First of all, Foley in general and that match in particular are not good examples of the amount of damage a typical wrestler takes. Foley was a showman – to a fault – and that means that he did some crazy stuff in excess of what the average performer does, and that was one of the most, if not THE most, craziest matches of his career.

Wrestling is fake in that the winner of the match is (generally) known before the match starts – it’s a performance. It’s fake in that the moves they do are supposed to LOOK real but not actually be incredibly damaging – people are getting slammed to the mat in controlled ways which are supposed to land them safely, the holds they do aren’t actually causing significant stress to the body, and those chest slaps are more for noise than they are for breaking ribs. But it’s real in that they *are* still experiencing a lot of force.

For the two-stories-through-the-table bump, first, Foley had to really sell that spot in the planning phase of the match – the people he was pitching to were skeptical at first. Seconldy, that table is ESSENTIAL to the bump (all the force that breaks the table slows you down before you hit the ground), and Foley still got really, really hurt from it. You’ll also notice that, like many wrestling things, Undertaker doesn’t throw him off so much as Foley jumps and Taker has his hands gently on him. Foley is controlling his jump so he can fall at the right rate and rotation to land on the table in the way that dissipates the most force and protects him the most.

And the most dangerous thing from that match wasn’t the part where Foley went through the table from the top, it was the part where he fell through the cage. That was unplanned and that meant the fall was uncontrolled and much more dangerous. Foley was chokeslammed into the cage and it broke, causing him to fall to the mat below. In addition, a chair that was on top of the cage fell through after him and hit him in the head. According to Foley, he did the move improperly and it saved his life – for the chokeslam, the recipient is supposed to leap off the ground to make the move look better, but was too tired to do the move properly, and didn’t really get his weight too much off the cage. Had he done so, he goes through the cage with more force and dies. Foley WAS supposed to fall through the cage, but not at that time or in that way, and the top of the cage was supposed to sag first so that the height was reduced. What actually happened looked significantly cooler but was MUCH more dangerous.
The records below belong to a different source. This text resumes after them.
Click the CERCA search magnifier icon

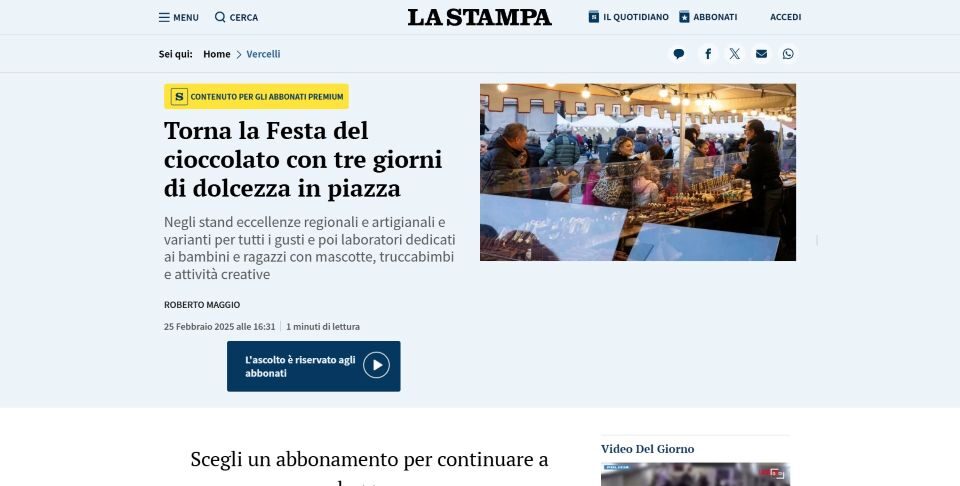pyautogui.click(x=220, y=17)
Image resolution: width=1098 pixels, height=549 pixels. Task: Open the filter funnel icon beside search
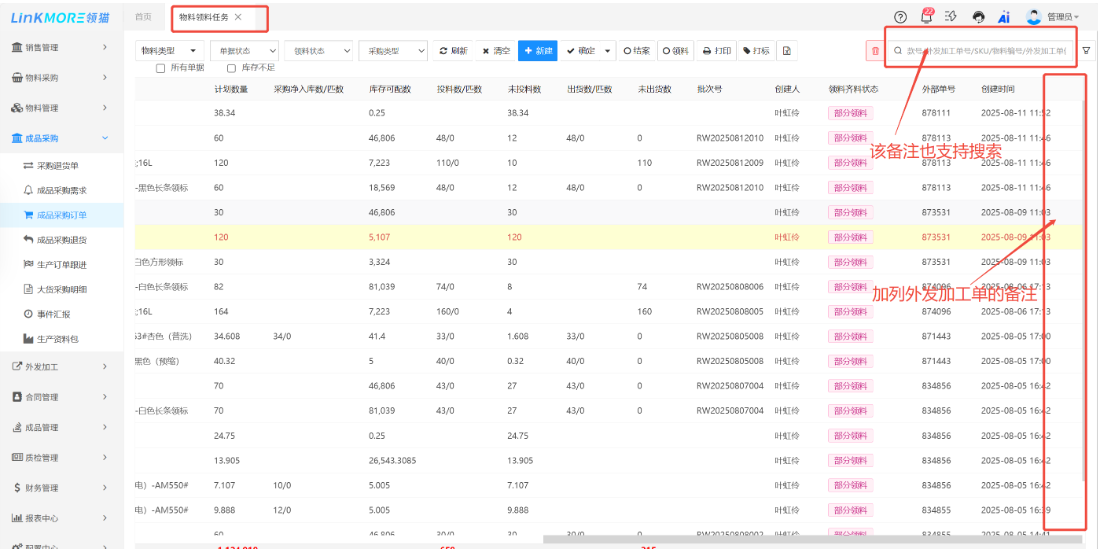(x=1086, y=51)
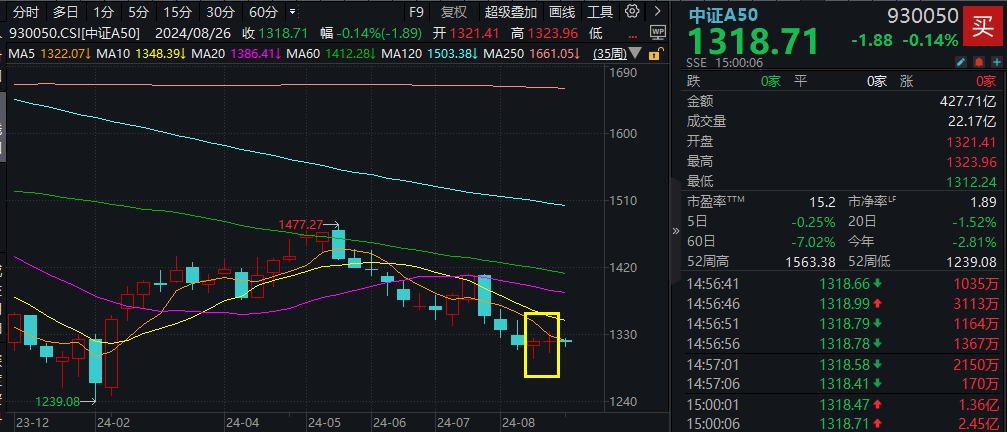Toggle 复权 price adjustment
Image resolution: width=1007 pixels, height=432 pixels.
tap(455, 12)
TLDR: Wrestlers generally don’t take that much damage, they plan the dangerous spots and take them in safe ways, and nobody wrestles like that match anymore. Mick Foley himself is alive because of a combination of personal durability, planning, and a healthy dose of luck.

A couple of things to note-many professional wrestlers do not have long careers. Many die relatively young. The long hours, physical stress, and frequent painkiller use are typically not a recipe for a long life.

The human body is pretty durable, provided you don’t hit any of the real important parts. Take someone like Evel Knieval(famous motorcycle stuntman).He broke 443 bones during his lifetime. Not 43. Four-hundred and forty-three.

It also helps that they have access to what I assume is decent medical care, although a ton of wrestlers have taken pain killers they shouldn’t have, or wrestled in extreme discomfort to risk violating their contract. John Oliver had an interesting segment on it.

Along with what others have said, Mick didn’t end up having a long career. He was semi retired after 35.

I’ll pop in a comment and also shill for Mick’s books (cheap pop!) In his first book Mick Foley essentially credits his ability to take bumps in the ring and outside of it to his body being built for it, and his “sturdy pancake ass”. And yet, over his career, his wrote a litany of pain from his injuries and now has great difficulty moving about. In short, Michael Francis Foley should not have had the career he did, should not be mobile, save for some quirks of fate and a deep understanding of what, at the time, his body could endure.